There was a sudden clang of metal from the back, then a burst of automatic weapons fire. I glanced at Carl and he was already giving the truck more gas. Somebody had raised the alarm. “Told you,” he snorted.
“Lorenzo, taking fire,” Train shouted into the radio. Then there was a terrible racket as he opened up with the SAW and ripped the guards at the gate to bits. Bullets quit hitting our truck, which was a relief, since it just happened to be filled to the brim with high explosives.
I checked the rear-view mirror. Through the raindrops I could see headlights igniting. They were coming after us, and they were going to be really pissed off. Train had just popped the men who would normally be moving the barricade, so that would buy us a minute, but our stolen truck would never outrun all of those jeeps on this kind of road.
It could never be simple… “Go to Plan B,” I said into the radio.
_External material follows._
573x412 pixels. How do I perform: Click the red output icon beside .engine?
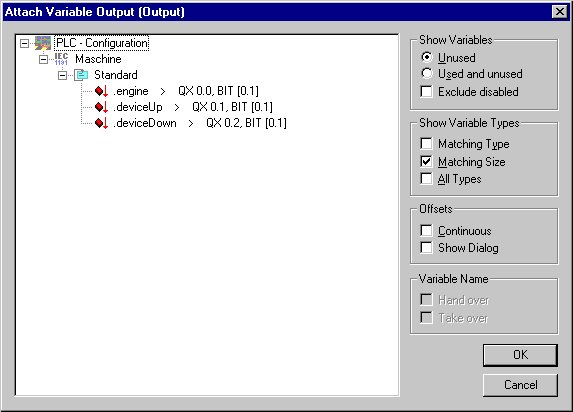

We reached the bridge over the Say-Loo river nearly a minute ahead of our pursuers. A hundred yards long, it was the only crossing for miles and had been built by captives of the Japanese army over five decades ago. The wood creaked ominously as our heavy truck rumbled over it. We stopped halfway across and bailed out. Headlights winked through the rain three times from the other end of the bridge, confirming that Reaper was waiting for us. Train tossed a bag of money to Carl and the detonator to me. He shouldered the other two bags with one hand and carried the SAW like a suitcase.
The three of us walked to the waiting Land Rover. I could hear the approaching rebel vehicles. “Bummer about the ordnance,” Train said. “That would’ve been worth some serious dough back in Thailand.”
“Beats having our fingers end up on that one guy’s necklace,” Carl muttered.
We reached the waiting vehicle and piled in. Reaper scooted over as Carl got behind the driver’s seat. Carl always drove. He spun us around through the mud so we could head toward the border. I glanced back at the bridge, noting the swarm of flashlights swinging around the UN truck. I waited until we were several hundred yards down the road before pressing the button.
The explosion detonated the block of C4 that Train had stuck to the crates of 82mm mortar rounds and 155mm artillery shells. A tenth of a second later the truck was destroyed in a spreading concussion that blew the pursuing rebels into clouds of blood and meat and turned the Say-Loo river bridge into splinters. The shockwave washed over our vehicle and popped our ears.
My crew gasped at the intensity of the display. “Impressive,” I mumbled, before turning my attention to counting the money.